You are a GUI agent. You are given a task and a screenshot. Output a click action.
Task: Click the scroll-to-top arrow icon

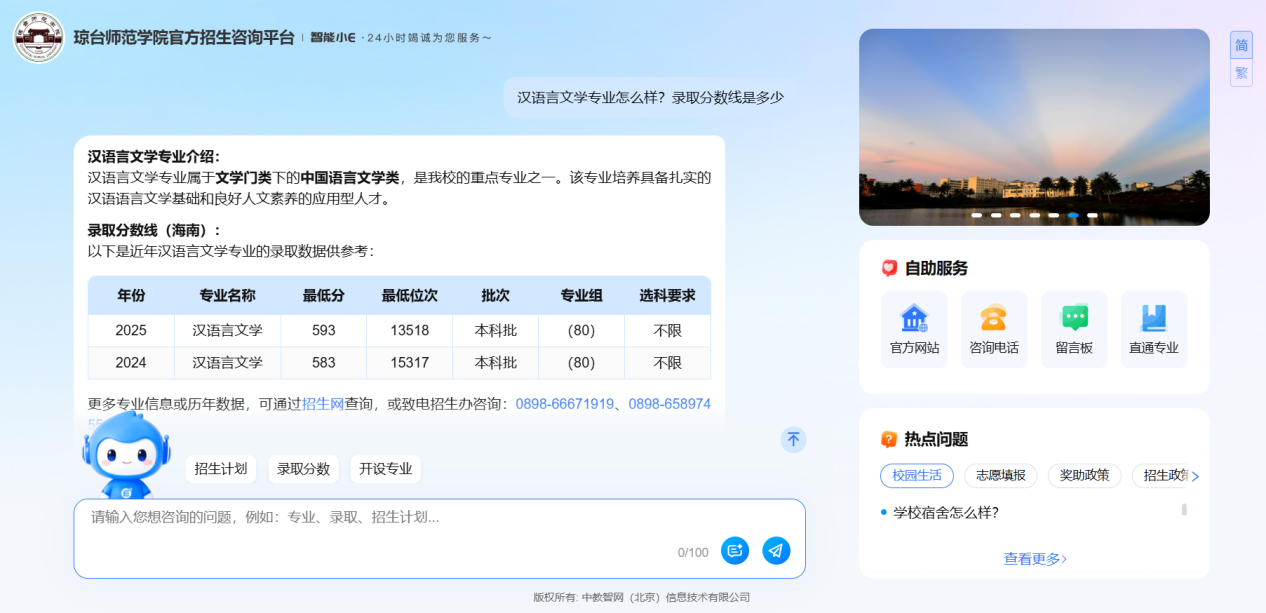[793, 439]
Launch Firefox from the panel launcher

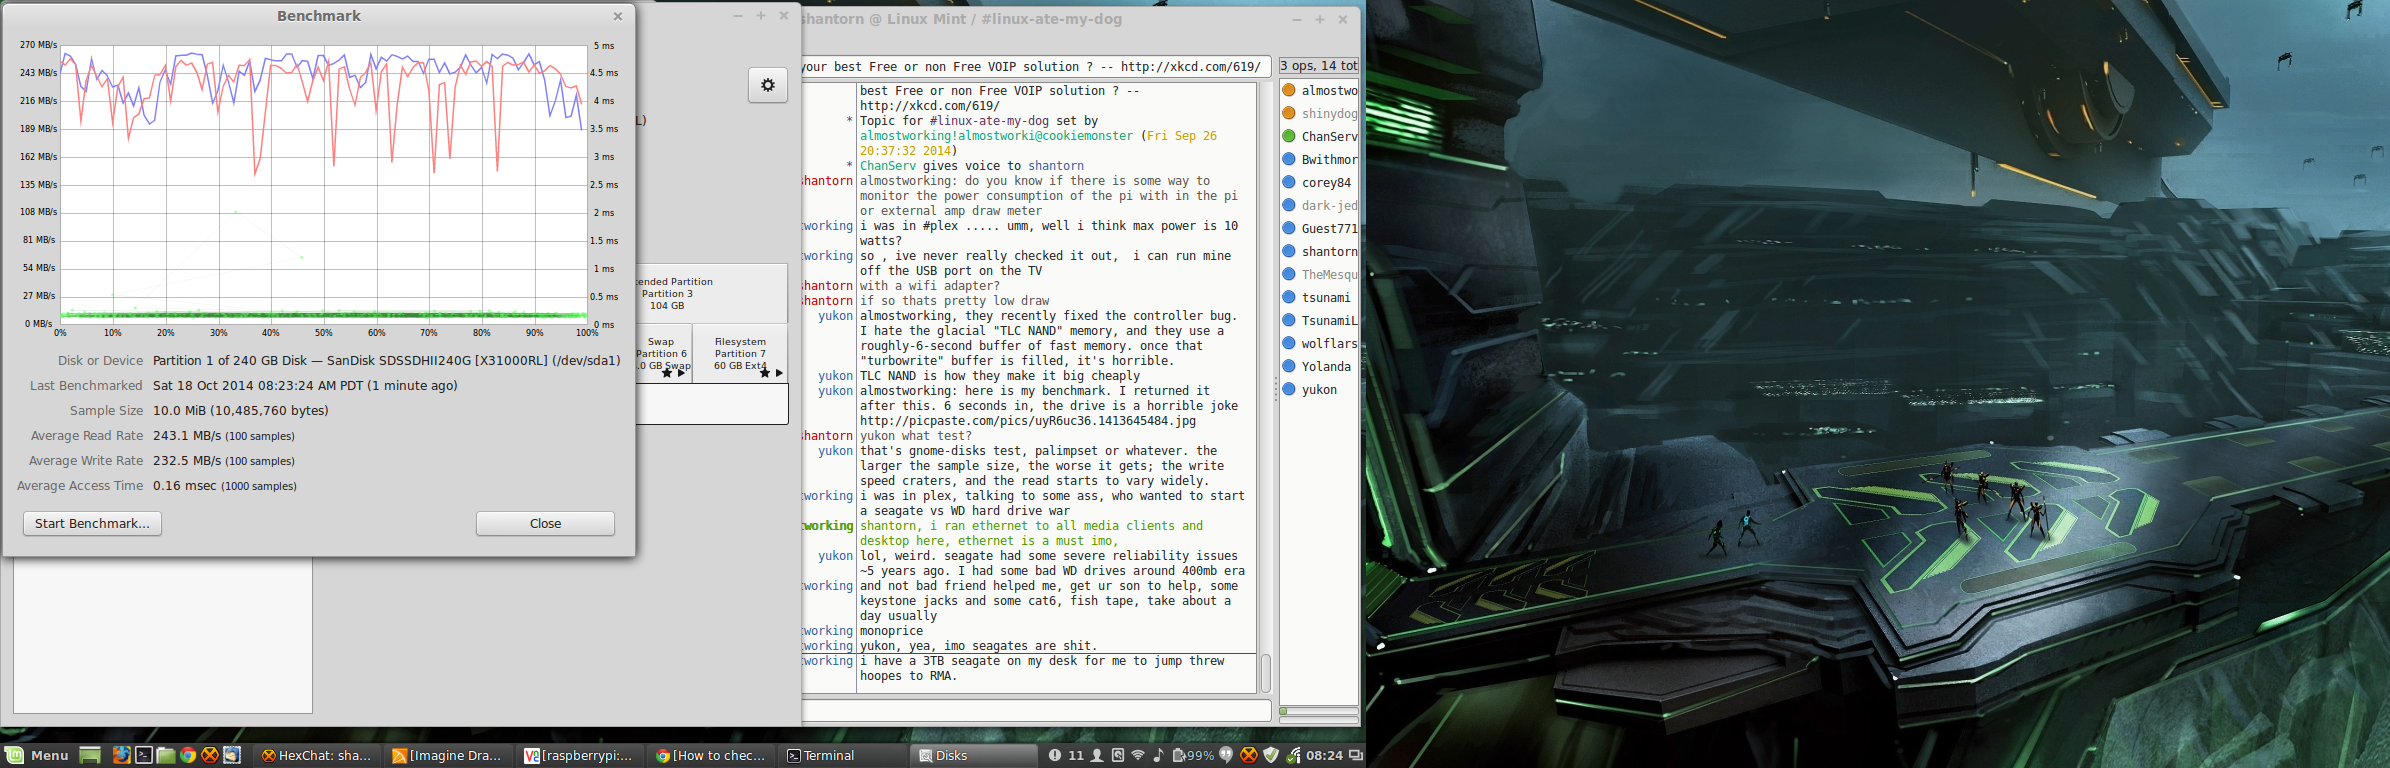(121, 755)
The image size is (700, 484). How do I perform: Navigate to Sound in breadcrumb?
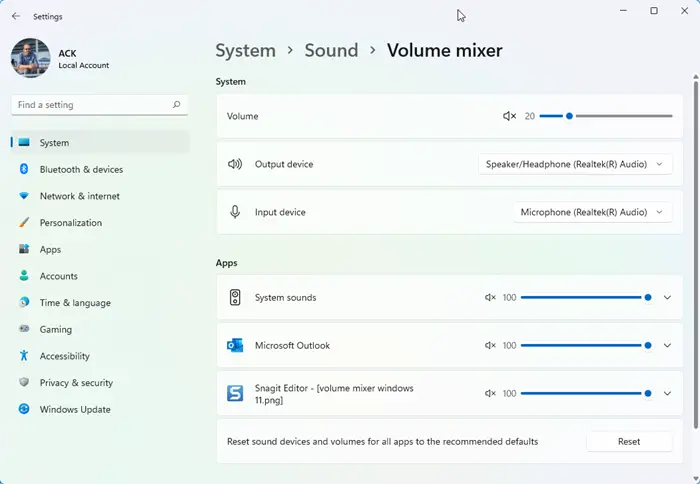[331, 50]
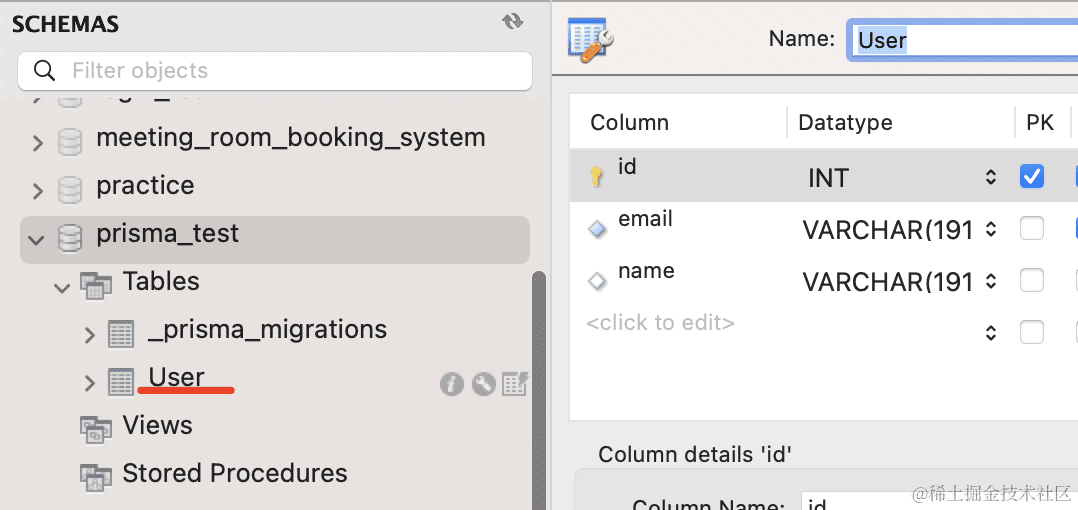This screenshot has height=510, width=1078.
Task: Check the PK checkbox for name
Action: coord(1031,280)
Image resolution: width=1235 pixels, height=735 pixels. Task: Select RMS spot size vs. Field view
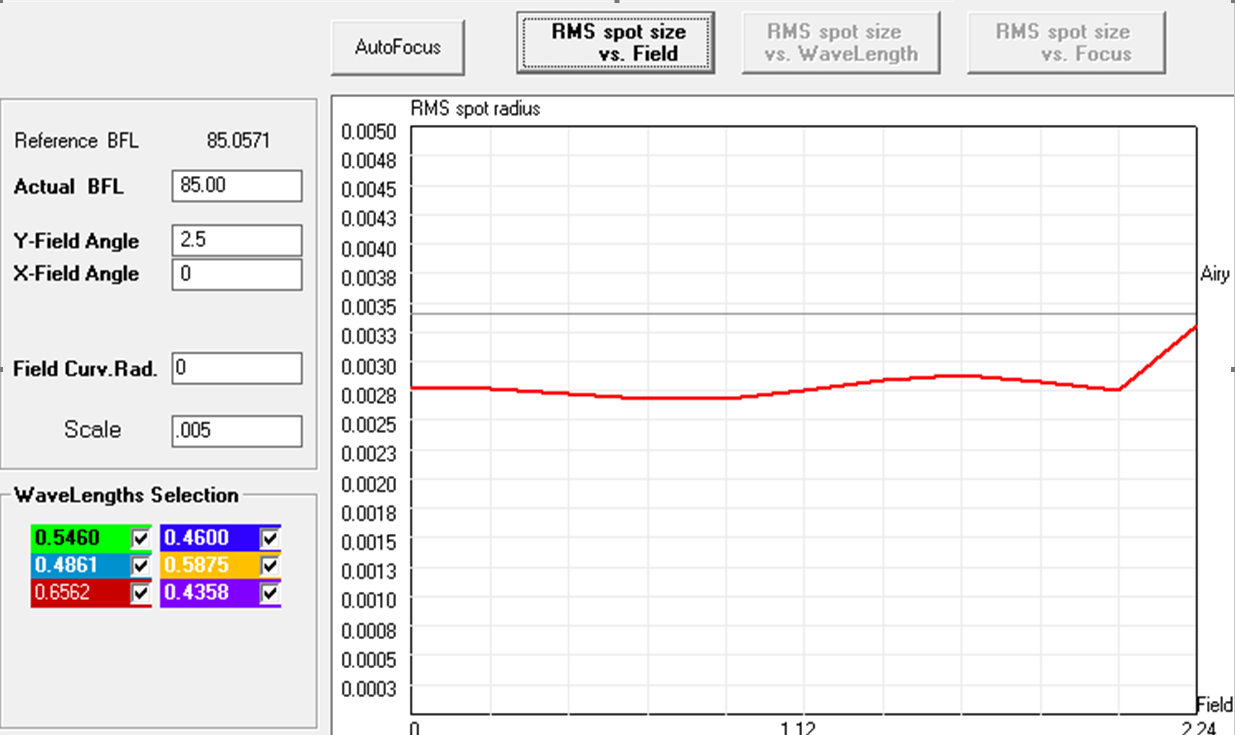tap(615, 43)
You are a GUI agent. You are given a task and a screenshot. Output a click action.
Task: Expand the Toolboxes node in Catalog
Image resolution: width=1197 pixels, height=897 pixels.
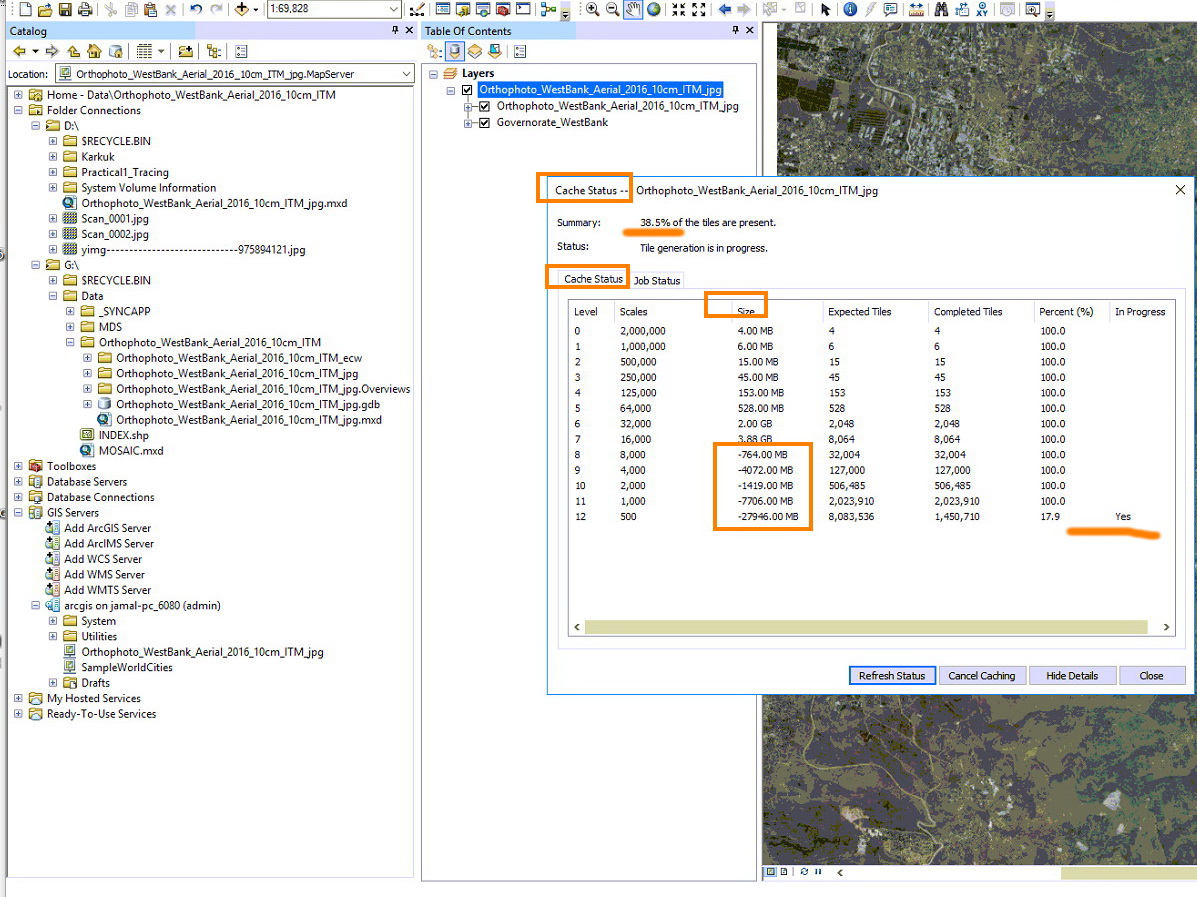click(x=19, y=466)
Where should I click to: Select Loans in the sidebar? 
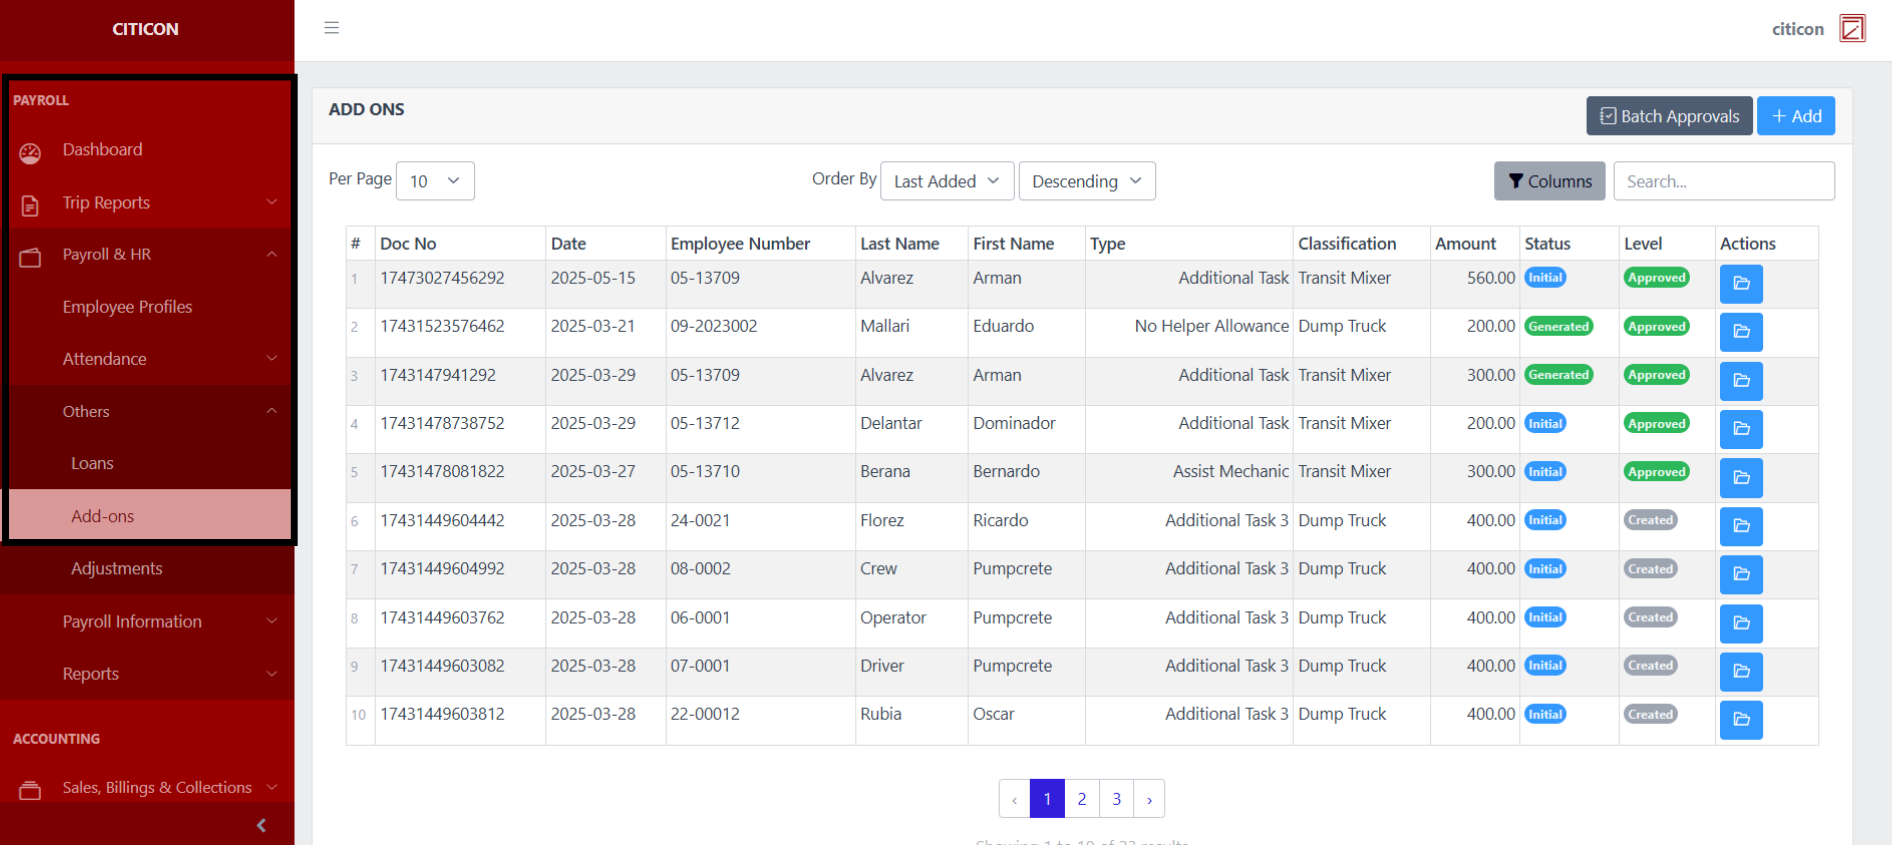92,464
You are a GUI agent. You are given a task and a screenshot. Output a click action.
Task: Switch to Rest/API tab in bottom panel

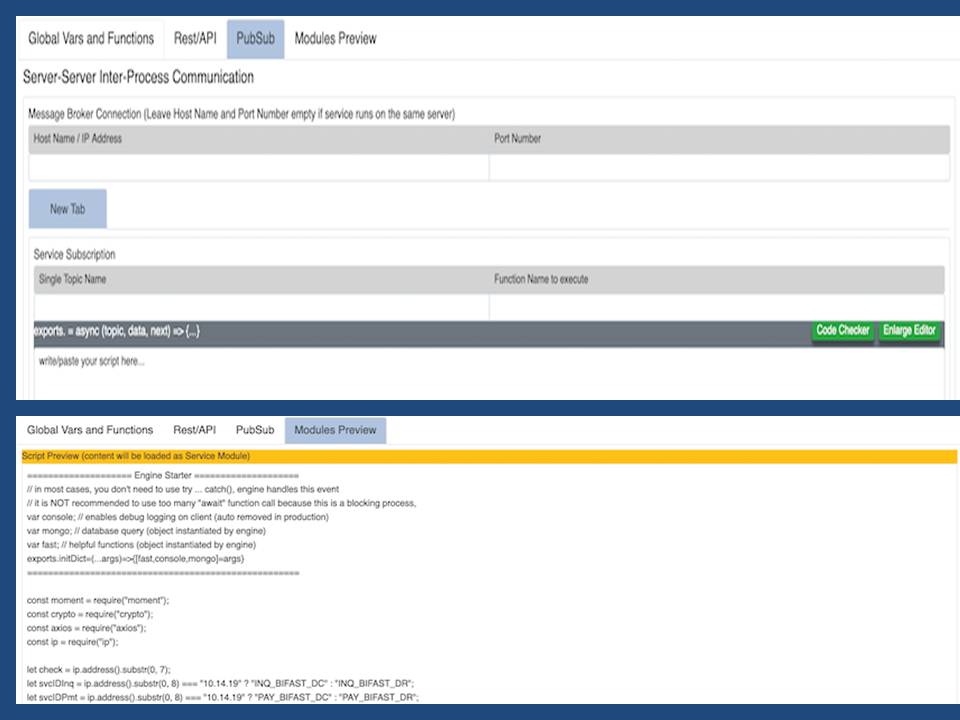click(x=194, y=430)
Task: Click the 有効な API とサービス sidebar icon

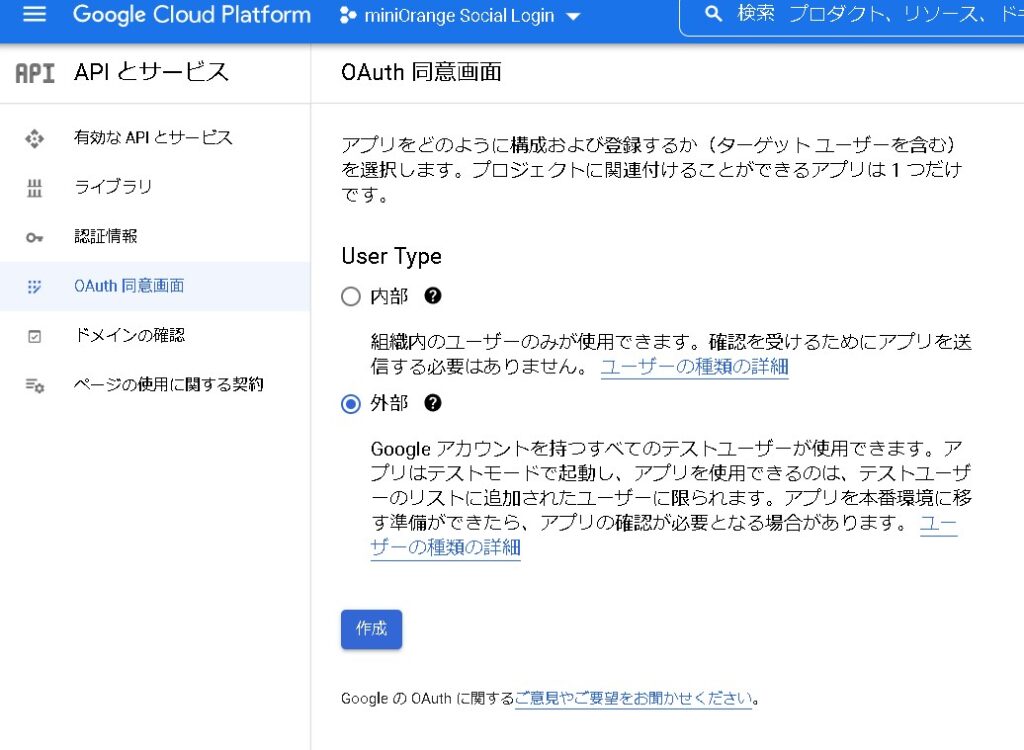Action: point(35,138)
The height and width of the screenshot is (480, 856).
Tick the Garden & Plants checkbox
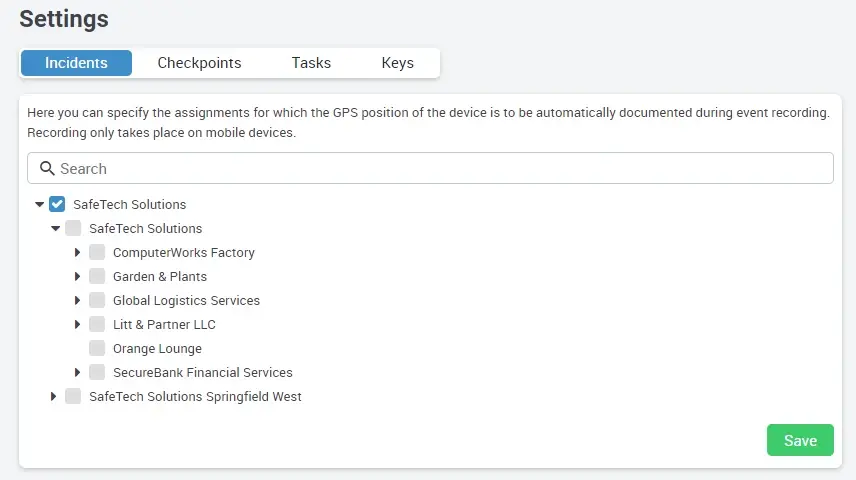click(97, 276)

== TASK OBJECTIVE ==
Every record above, copied exactly and without a single picture, makes up the answer.

== SOLUTION ==
You are a GUI agent. You are given a task and a screenshot. Output a click action.
Task: Click the scroll-to-top arrow icon

[793, 439]
Launch Firefox from the panel launcher

(121, 755)
The image size is (700, 484). How do I perform: Navigate to Sound in breadcrumb?
[331, 50]
This screenshot has height=510, width=1078.
Task: Check the PK checkbox for name
Action: coord(1031,280)
Image resolution: width=1235 pixels, height=735 pixels. Task: Select RMS spot size vs. Field view
tap(615, 43)
You are a GUI agent. You are given a task and a screenshot. Output a click action.
Task: Expand the Toolboxes node in Catalog
Image resolution: width=1197 pixels, height=897 pixels.
click(x=19, y=466)
Where should I click to: Select Loans in the sidebar? 
92,464
You are a GUI agent. You are given a task and a screenshot. Output a click action.
Task: Switch to Rest/API tab in bottom panel

click(x=194, y=430)
Task: Click the 有効な API とサービス sidebar icon

Action: point(35,138)
The height and width of the screenshot is (480, 856).
Tick the Garden & Plants checkbox
click(97, 276)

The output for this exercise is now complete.